震災からもう4年も過ぎたんだ | 遠い夏に想いを

遠い夏に想いを

アメリカ留学、直後の72年の夏に3ヶ月間親子でパリに滞在。その後、思い出を求めて度々訪欧。

 東日本大震災からもう4年目が過ぎました。時の流れって早いですね。大地震と津波に火災、それに福島の原発事故、テレビの映像を見た時には、余りに多くの犠牲者が出て、その惨状に身が凍りつくほど恐ろしかったです。

 地震当日は東京でもかなり揺れました。食器類が散乱したりしたご家庭も多かったそうですが、私の家ではピアノの上の小物が落ちた程度でした。但し凄い揺れ方に恐怖を覚えました。

 復興が進んでいないようです。復興の進み具合に関しても、年代によっても大きな差があるって報道されています。10代・20代と60代・70代では受け止め方に違いがあって、若い人は「ある程度進んでいる」と答え、高齢者は「全然進んでない」と答える割合が多いそうです。年配者はつい災害以前の平穏な生活と比べてしまうのですね。

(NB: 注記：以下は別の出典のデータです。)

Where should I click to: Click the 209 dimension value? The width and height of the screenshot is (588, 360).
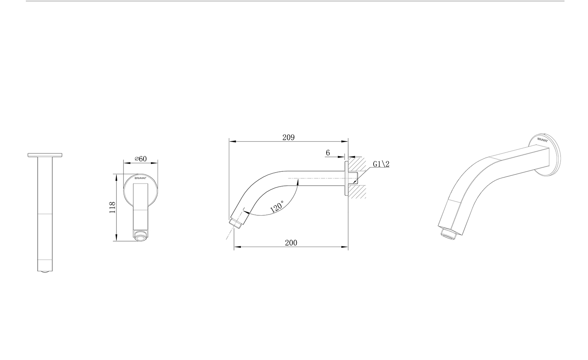288,137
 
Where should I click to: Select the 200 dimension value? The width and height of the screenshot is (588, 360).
291,243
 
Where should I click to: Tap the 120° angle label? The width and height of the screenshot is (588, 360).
277,207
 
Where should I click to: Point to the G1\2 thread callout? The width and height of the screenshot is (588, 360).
381,164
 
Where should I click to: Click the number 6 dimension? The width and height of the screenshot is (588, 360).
328,152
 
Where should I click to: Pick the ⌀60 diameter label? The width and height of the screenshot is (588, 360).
140,158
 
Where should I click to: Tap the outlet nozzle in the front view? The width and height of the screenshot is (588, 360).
140,236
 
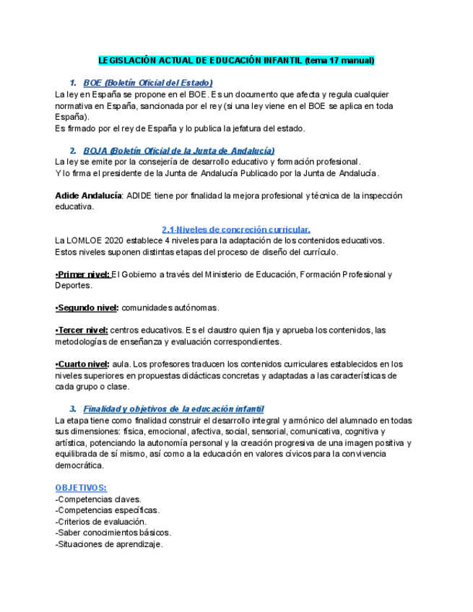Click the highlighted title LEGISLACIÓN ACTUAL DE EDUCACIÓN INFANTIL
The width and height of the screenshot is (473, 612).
coord(236,61)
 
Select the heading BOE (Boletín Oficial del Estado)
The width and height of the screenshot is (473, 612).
coord(148,83)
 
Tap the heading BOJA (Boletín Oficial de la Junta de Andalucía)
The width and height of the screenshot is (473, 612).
coord(178,150)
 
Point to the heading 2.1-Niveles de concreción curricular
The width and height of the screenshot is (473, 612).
coord(236,230)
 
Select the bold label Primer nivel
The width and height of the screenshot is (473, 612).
coord(82,274)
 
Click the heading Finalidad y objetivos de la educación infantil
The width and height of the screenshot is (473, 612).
coord(173,409)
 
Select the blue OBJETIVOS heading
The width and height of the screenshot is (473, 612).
coord(81,488)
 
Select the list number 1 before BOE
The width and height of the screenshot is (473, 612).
coord(73,83)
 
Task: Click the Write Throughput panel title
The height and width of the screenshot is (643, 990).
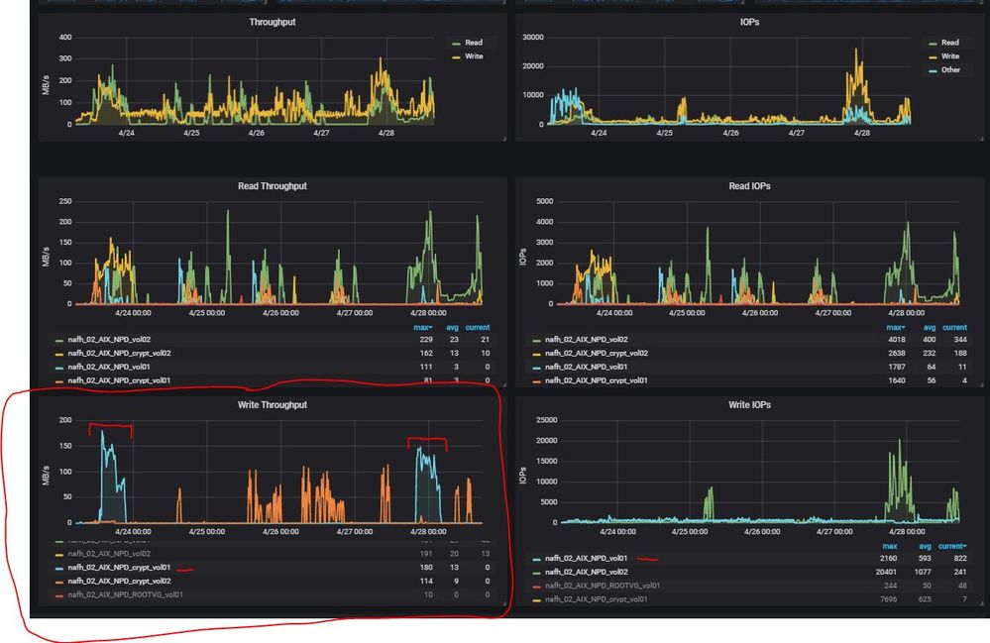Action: tap(272, 405)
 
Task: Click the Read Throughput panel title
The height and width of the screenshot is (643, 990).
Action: tap(272, 186)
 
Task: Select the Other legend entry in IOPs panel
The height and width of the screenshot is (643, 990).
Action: tap(949, 70)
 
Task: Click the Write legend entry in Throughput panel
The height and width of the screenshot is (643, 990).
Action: tap(474, 56)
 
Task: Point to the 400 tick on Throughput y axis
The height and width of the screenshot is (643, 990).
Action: tap(65, 38)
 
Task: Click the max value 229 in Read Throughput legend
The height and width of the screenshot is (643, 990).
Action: tap(426, 339)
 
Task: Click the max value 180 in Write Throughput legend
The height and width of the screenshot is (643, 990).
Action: tap(426, 568)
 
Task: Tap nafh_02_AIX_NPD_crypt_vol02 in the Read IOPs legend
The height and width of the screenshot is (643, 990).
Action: tap(597, 353)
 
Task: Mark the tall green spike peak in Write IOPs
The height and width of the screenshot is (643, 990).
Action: tap(899, 440)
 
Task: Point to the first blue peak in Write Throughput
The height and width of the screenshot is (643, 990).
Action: tap(103, 432)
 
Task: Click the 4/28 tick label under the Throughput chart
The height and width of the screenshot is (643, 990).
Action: tap(386, 132)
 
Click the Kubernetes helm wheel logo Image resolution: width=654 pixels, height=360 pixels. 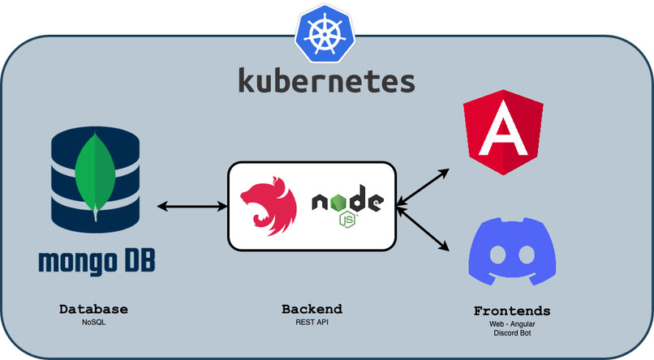(x=325, y=34)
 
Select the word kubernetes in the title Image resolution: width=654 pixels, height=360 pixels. (x=326, y=81)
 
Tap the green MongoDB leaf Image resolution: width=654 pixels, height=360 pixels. (x=96, y=176)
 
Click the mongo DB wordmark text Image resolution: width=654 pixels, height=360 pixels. (x=97, y=261)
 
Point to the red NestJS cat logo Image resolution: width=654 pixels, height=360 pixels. (x=269, y=206)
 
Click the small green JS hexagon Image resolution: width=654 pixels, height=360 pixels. (x=347, y=220)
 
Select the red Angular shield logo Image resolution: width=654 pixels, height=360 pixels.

 私には、何も出来ないという無力感が大きかったです。支援と言っても寄付金を出すのが精一杯でした。震災から一年半たった2012年9月11日に大倉山記念館ホールで「千の音色でつなぐ絆」音楽会が開かれました。奇しくも2001年9月11日はニューヨークのテロが起こった日と同じでした。

 当時ヴァイオリンを習っていた先生が開催にこぎつけた小さな音楽会で、東北震災の流木で作ったヴァイオリン(後に何かと噂が絶えませんでしたが)を弾く機会がありました。多数の人達が演奏に参加しました。但し、現地の人達を呼ぶとか、現地に行って演奏会を開催するなんって無理と解っていても、演奏会に参加して、流木ヴァイオリンの音色の輪を繋げていこうという気持ちでした。会場で寄付を募ったり、被災地で作られた小物の販売などで少しは支援できたでしょうか。アマチュアの演奏会ですから、いたし方のないことでしょうね。

 こうゆう災害時に果たす音楽の力って大変に大きいものです。当時プロの演奏家やミュージシャンが世界中で開催したチャリティーコンサートは多大な貢献をもたらしました。音楽にしか出来ないことですよね。

  「千の音色でつなぐ絆」音楽会での一場面 ハイドンの弦楽トリオを一緒に弾かせてもらいました
音楽会

 パリの「震災後の日本再生、東日本大震災からの再生ビジョン」展で、フランスのヴァイオリニストのプーレ氏が流木ヴァイオリンで演奏、東京でもプーレ氏の演奏会が2012年8月30日に催されました。この東京での彼の演奏会には東北で震災にあった若い人達を招待していました。

 私は東北に少なからず縁があります。義理の弟が福島のいわき市にいます。津波は目の前まで来たそうです。北海道はかって全国からやってきた移民の土地です。私の父は若い頃岩手の水沢から札幌に移住して来ました。

 岩手といえば宮沢賢治の故郷です。「雨にもめげず、風にもめげず・・・」は病弱だった賢治が病床でメモった詩だそうです。彼はチェロを弾きました。作曲もしたらしいです。この動画の音楽はいかにも「銀河鉄道の夜」を思わせる彼らしいメロディーです。